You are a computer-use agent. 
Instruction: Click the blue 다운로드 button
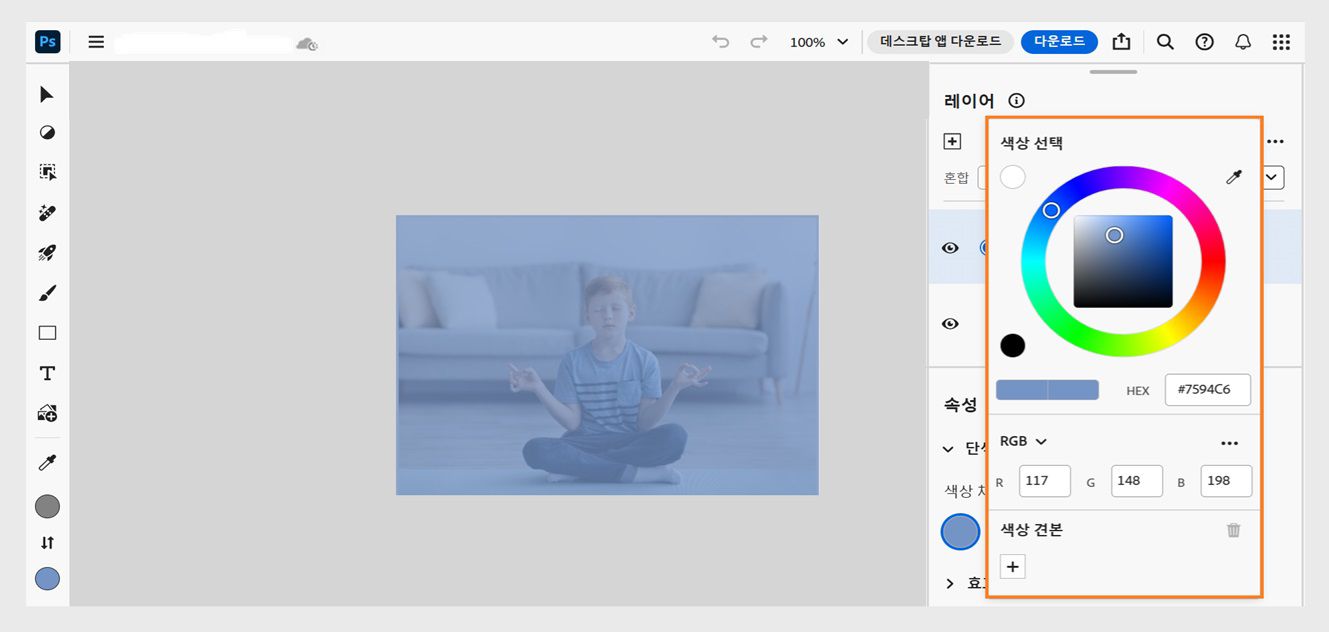click(x=1059, y=42)
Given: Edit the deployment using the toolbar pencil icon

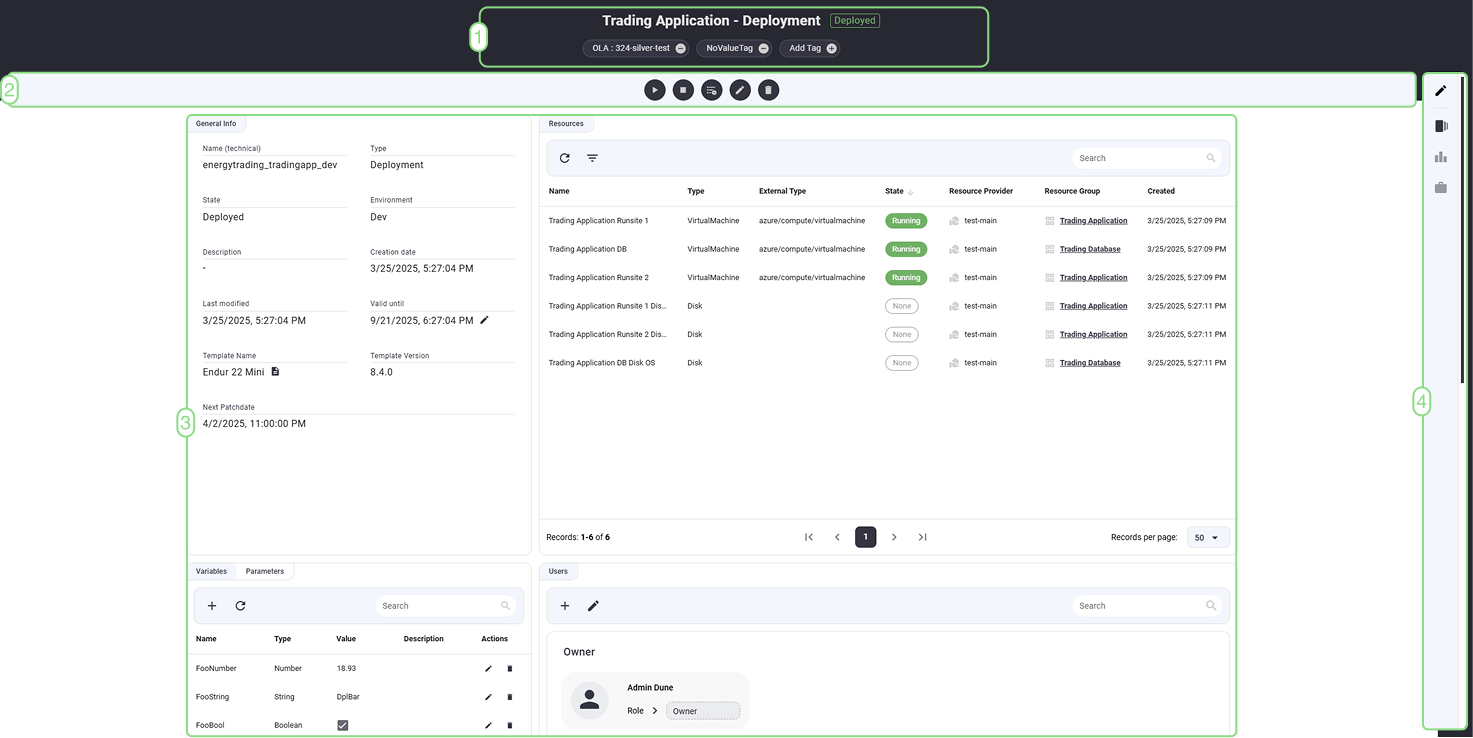Looking at the screenshot, I should (739, 89).

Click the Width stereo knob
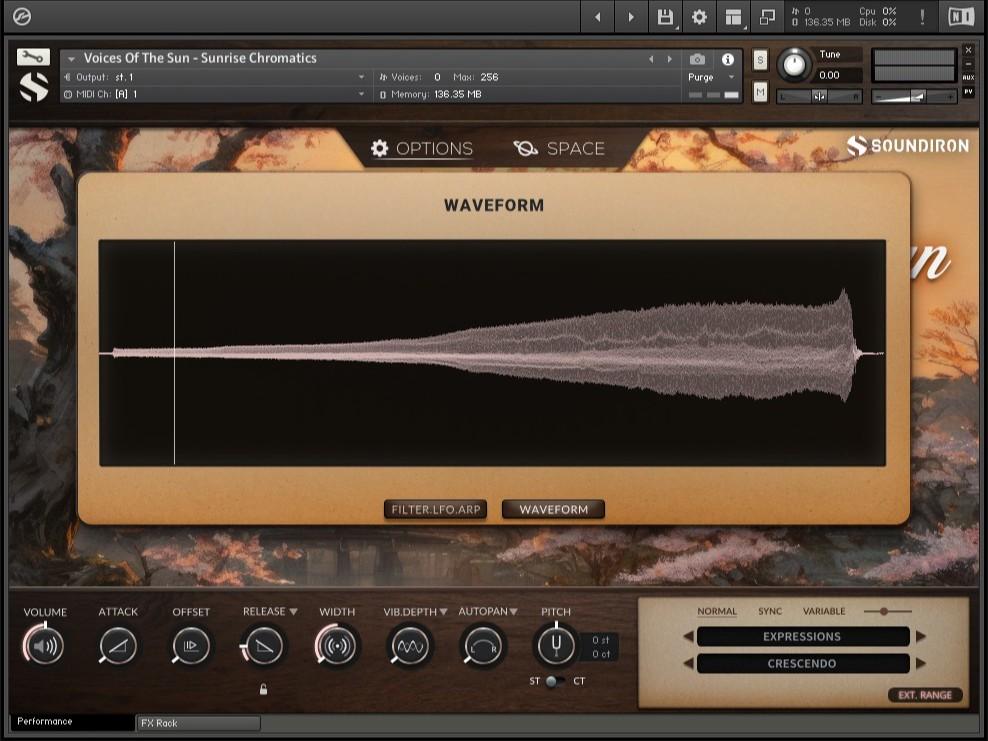click(x=337, y=646)
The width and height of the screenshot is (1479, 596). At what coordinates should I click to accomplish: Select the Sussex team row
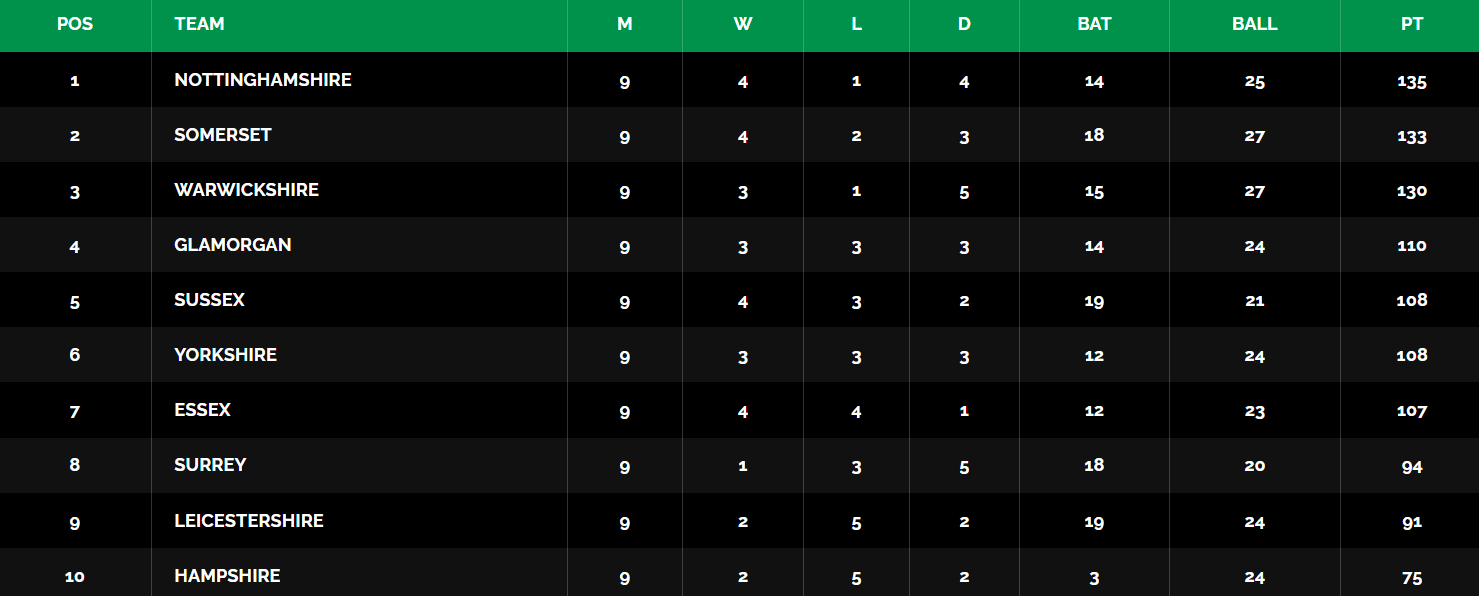click(x=739, y=300)
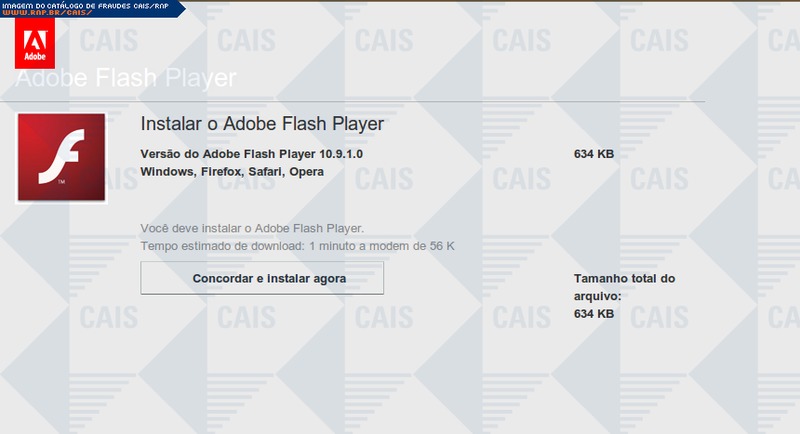Screen dimensions: 800x434
Task: Click the 'Tempo estimado de download' text
Action: [222, 245]
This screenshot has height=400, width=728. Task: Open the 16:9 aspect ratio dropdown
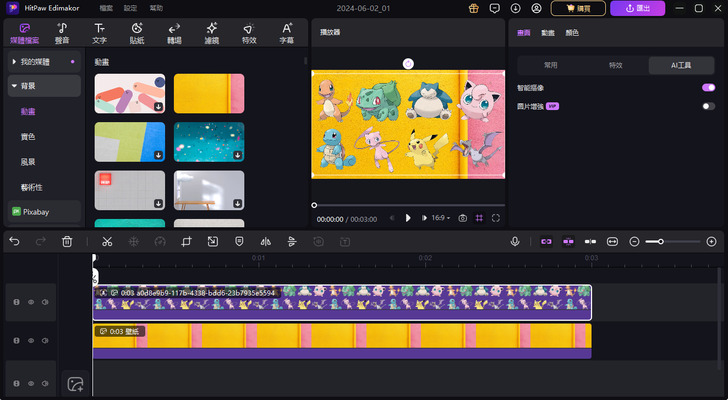pyautogui.click(x=441, y=217)
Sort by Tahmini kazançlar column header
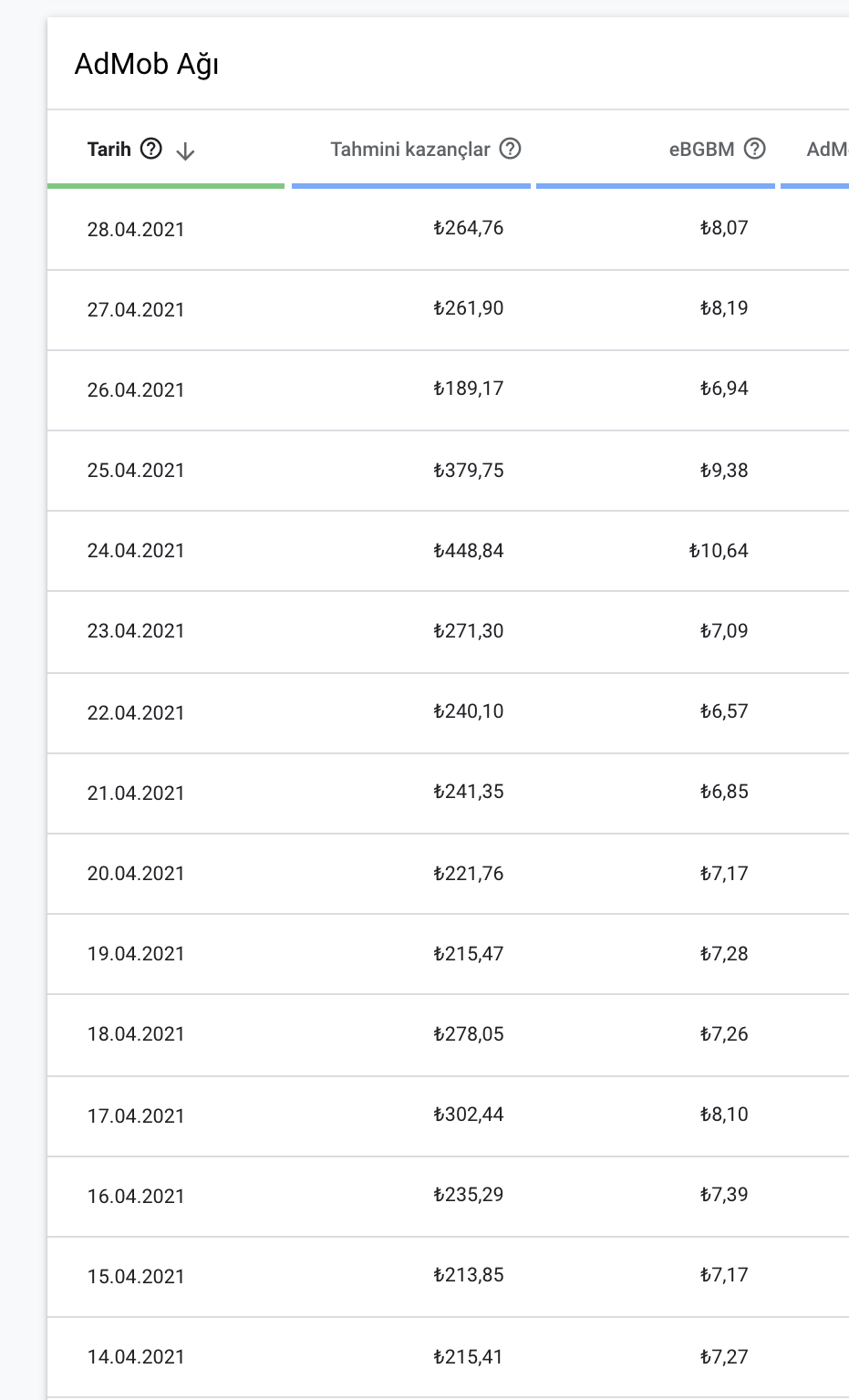The width and height of the screenshot is (849, 1400). point(410,149)
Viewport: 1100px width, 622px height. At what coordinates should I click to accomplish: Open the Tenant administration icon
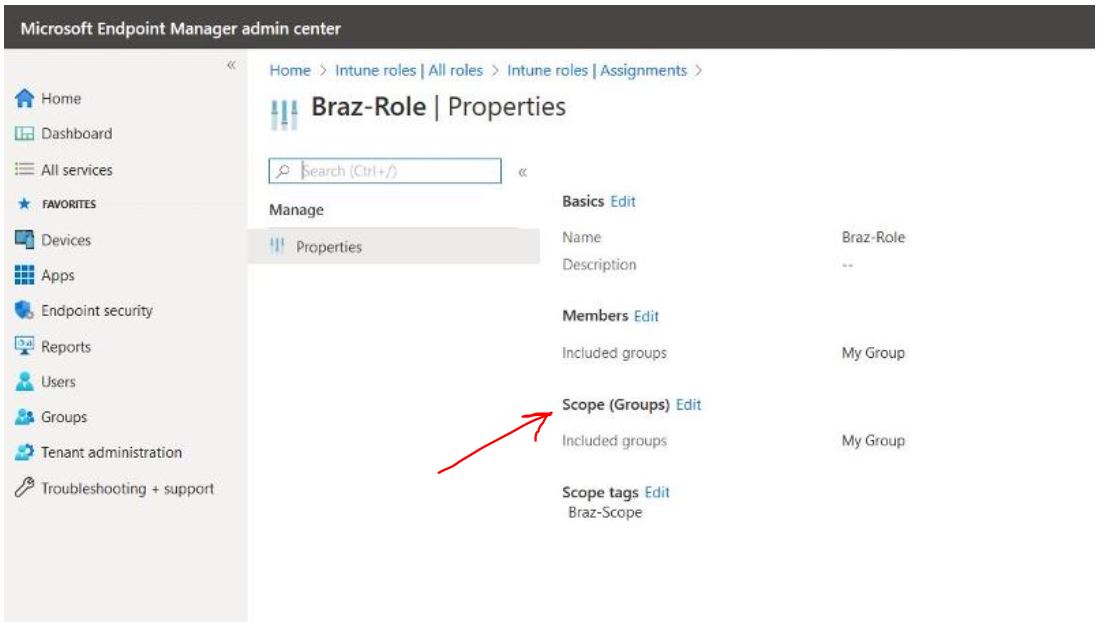coord(25,452)
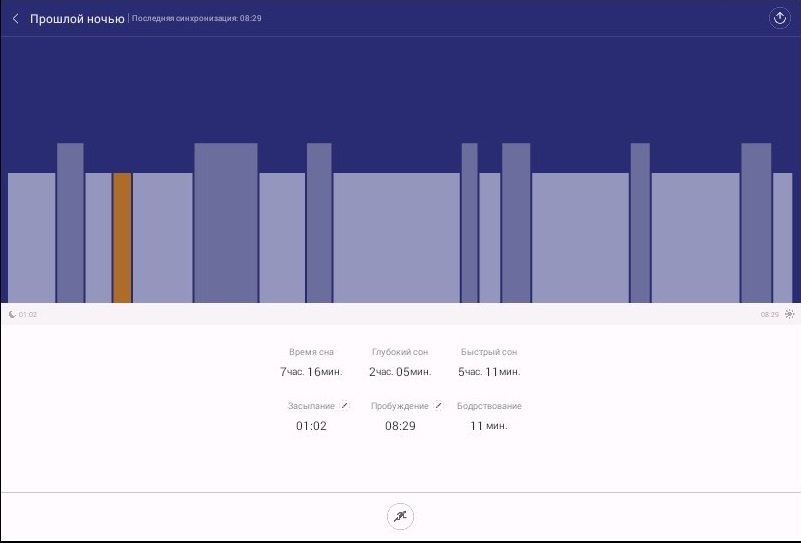Select the Время сна value of 7 hours 16 minutes
This screenshot has width=801, height=543.
[311, 372]
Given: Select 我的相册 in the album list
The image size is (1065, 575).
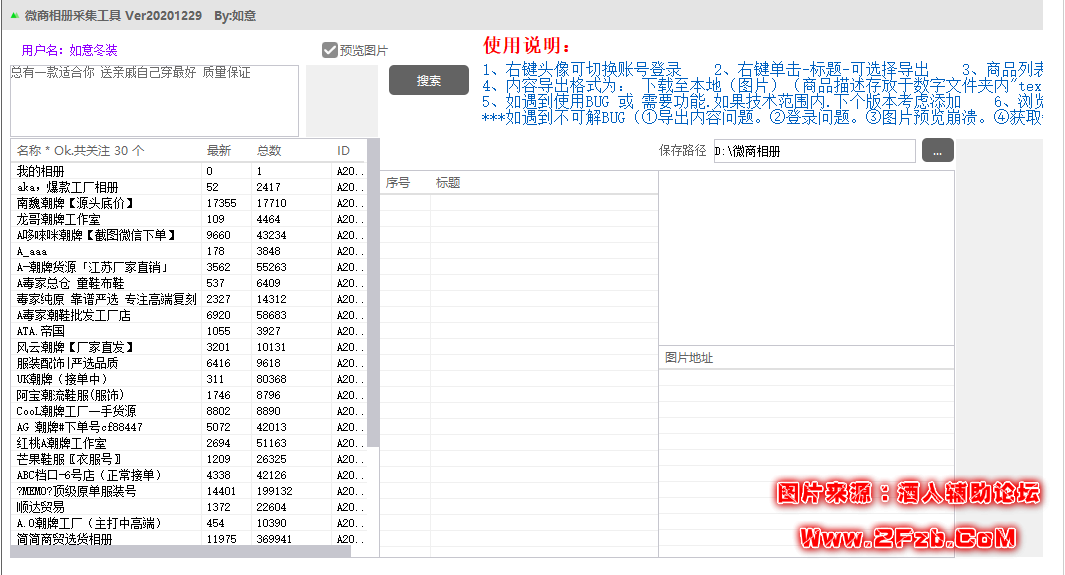Looking at the screenshot, I should click(40, 172).
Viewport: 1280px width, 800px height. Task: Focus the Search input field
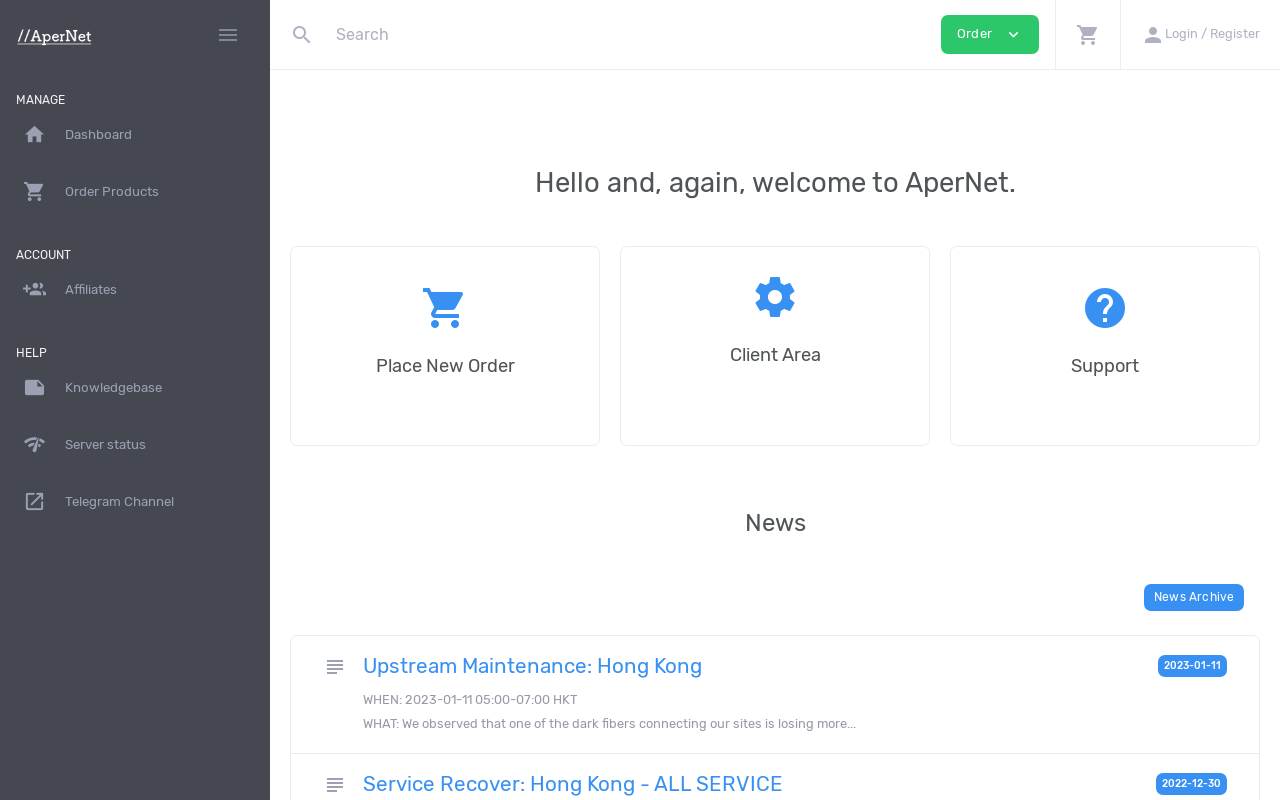(630, 35)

━━━

**How to complete this task**
The answer must be an exact copy of the entries, with the pictures omitted.

**Answer to this exercise**
You are a computer-use agent. 
Instruction: Click the blue 다운로드 button
click(x=1059, y=42)
Given: Edit the deployment using the toolbar pencil icon

Looking at the screenshot, I should (739, 89).

Click the Width stereo knob
click(x=337, y=646)
The width and height of the screenshot is (1479, 596). At what coordinates should I click to accomplish: Select the Sussex team row
click(x=739, y=300)
Screen dimensions: 800x434
Task: Click the 'Tempo estimado de download' text
Action: [222, 245]
This screenshot has height=400, width=728. Task: Open the 16:9 aspect ratio dropdown
pyautogui.click(x=441, y=217)
Sort by Tahmini kazançlar column header
The width and height of the screenshot is (849, 1400). point(410,149)
Viewport: 1100px width, 622px height. At what coordinates should I click to accomplish: Open the Tenant administration icon
coord(25,452)
Select the Время сна value of 7 hours 16 minutes
This screenshot has width=801, height=543.
[311, 372]
Given: Select 我的相册 in the album list
The image size is (1065, 575).
Looking at the screenshot, I should click(40, 172).
Viewport: 1280px width, 800px height. Task: Focus the Search input field
(630, 35)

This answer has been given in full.